§ **Brano di lettura**:
Uva puttanella sono gli amici miei ed io, ostriche attaccate a un masso che non vedono e non sanno il segreto delle barche, delle petroliere, delle portaerei e dei cacciatori subacquei.

…e delle centrali nucleari, si potrebbe oggi aggiungere.  Sostanzialmente verghiana è la poetica del racconto espressa nel successivo pensiero (10):.

Scrivendo un racconto si deve ammettere l’implicita conoscenza dei fatti che sono quelli e potrebbero essere infiniti altri, della realtà, l’aria,  invece, del racconto costituisce un’altrettale realtà della fantasia, ed è la  sola che conti.

     Ma la metamorfosi simbolica con cui l’autore in questo romanzo autobiografico si esclude dalla comunità è palesemente e dichiaratamente di ispirazione kafkiana. La metamorfosi non è così orribile, ma altrettanto  autonegatrice di vita: la condizione  di lui, arrestato senza intendere il perché, è simile a quella di  Joseph Kafka nel Processo. C’è in comune l’assunzione, sul proprio non-essere, di tutto il negativo della civiltà. Scotellaro ne dà la spiegazione nei frammenti 12, 13, 14 e 15 dell’UP, sul primo dei quali è segnato a lettere capitali il nome di  Kafka. : .

A queste note sono da aggiungere o premettere quelle del frammento 2, che si richiamano sottesamente al Montale degli Ossi di seppia nell’indicare il senso di smarrimento del protagonista (che è lui stesso, l’uomo) al bivio dinanzi alla crisi della società e allo sfacelo della umanità, alla ricerca di una via di scampo:

Questo racconto, ispirato solo in parte a fatti realmente avvenuti e a persone anagrafiche, ha rasentato appena l’autobiografia e l’inchiesta che sono gli strumenti più diretti della comunicazione. Per un’autobiografia mancano altri elogi e altri biasimi e poi si sa bene l’inganno di ogni lettera scritta all’amico e all’amata; per un’inchiesta occorrevano calcoli che possono benissimo non tornare alla fine come accade nella varia pronunzia dello stesso verso in una poesia.

Gli appunti presi sono stati un esercizio qualunque di calligrafia e di pittura del momento. Ripetendoli qui, essi hanno la forza fredda degli ossi, dispersi, nemmeno legati in scheletro. L’ordine che non c’è non lo troverete come appunto è nel grappolo d’uva che gli acini sono di diversa grandezza anche a volere usare la più accurata sgramolatura.

Questi sono acini piccoli, apireni, seppure maturi che andranno ugualmente nella tina del mosto il giorno della vendemmia. Così il mio paese fa parte dell’Italia!

Dati raccolti
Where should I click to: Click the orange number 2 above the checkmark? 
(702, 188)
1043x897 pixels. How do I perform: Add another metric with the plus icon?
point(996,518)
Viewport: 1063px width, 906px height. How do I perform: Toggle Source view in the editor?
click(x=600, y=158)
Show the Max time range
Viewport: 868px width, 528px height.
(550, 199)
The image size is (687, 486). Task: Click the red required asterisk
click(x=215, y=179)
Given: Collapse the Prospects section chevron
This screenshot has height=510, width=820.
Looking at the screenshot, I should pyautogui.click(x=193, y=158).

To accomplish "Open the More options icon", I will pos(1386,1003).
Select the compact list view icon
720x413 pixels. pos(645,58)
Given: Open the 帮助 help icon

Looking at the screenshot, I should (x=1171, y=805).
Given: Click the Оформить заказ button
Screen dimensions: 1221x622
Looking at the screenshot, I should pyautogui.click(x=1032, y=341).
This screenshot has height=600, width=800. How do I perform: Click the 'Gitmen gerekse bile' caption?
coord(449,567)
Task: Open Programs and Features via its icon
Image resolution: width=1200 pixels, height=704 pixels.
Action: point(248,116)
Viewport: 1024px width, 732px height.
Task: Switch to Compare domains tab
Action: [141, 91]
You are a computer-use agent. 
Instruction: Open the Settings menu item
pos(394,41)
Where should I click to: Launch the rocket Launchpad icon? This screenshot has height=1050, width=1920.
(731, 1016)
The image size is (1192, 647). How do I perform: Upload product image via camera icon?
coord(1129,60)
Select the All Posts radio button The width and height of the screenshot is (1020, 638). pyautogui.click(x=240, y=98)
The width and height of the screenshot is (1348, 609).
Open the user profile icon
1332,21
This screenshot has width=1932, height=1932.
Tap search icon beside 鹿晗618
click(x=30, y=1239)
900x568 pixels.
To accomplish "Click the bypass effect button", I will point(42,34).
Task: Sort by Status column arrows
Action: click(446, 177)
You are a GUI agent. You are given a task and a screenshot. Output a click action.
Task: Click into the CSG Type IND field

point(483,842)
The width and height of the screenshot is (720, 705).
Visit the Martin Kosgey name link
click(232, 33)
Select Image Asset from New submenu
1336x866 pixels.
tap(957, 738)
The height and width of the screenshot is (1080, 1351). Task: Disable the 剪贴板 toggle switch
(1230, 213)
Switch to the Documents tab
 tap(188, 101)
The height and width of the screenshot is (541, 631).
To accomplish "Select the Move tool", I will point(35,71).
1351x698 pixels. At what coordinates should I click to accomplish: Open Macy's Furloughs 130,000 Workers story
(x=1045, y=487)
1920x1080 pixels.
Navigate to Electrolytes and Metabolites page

§ **Esercizi proposti**:
A) Filtra l'elenco e copia ogni riga che contiene la stringa "pixels". Rispetta maiuscole e minuscole.
B) Procedi con il brano su Scotellaro e Uva puttanella, continuandolo dal punto in cui si interrompe.

§ **Soluzioni svolte**:
A)
1043x897 pixels. How do I perform: Add another metric with the plus icon?
720x413 pixels. pos(645,58)
Image resolution: width=1200 pixels, height=704 pixels.
900x568 pixels.
1336x866 pixels.
1351x698 pixels. At what coordinates should I click to accomplish: Open Macy's Furloughs 130,000 Workers story
1920x1080 pixels.

B)
Io e il mio paese meridionale siamo l’uva puttanella, piccola e matura nel grappolo per dare il poco succo che abbiamo.

     Forse è qualcosa di più di un’identificazione: è proprio integrazione e quasi fusione carnale tra l’io e il paese (ecco il ritorno alla Salina Borello), confermata nel Disegno generale del libro, dove (nella parte IlI) si indicano questi tre temi in sequenza:

Mia madre

Il paese rimane una piaga dolorosa sul mio corpo.

Non trovo un sistema per sanarla.

     L’UP è, dunque, la più tragica figura del suo non voler essere. La sua vita, concepita e vissuta ritualmente con ideologia contadina, viene mitizzata in un racconto popolare, proprio della serie delle fiabe di magia, che s’iniziano con la partenza dell’eroe, qui in prima persona, in una pagina (bellissima proprio per il suo avvio favolistico) in cui solo col modello narrativo riusciamo a capire le funzioni, cioè i significati delle azioni che Rocco compie e racconta: allontanamento da casa del protagonista, sua autoelevazione sull’umano per una destinazione ignota, che è il regno dei morti.

[1] A giorno fatto, Linguaggio e ideologia in Rocco Scotellaro, Basilicata Editrice, 1977, p129)

[2] pubblicati ut supra e, prima, con nota introduttiva di Carlo Levi, in «Nuovi Argomenti», 17-18, novembre 1955-febbraio 1956, pp. 1-40.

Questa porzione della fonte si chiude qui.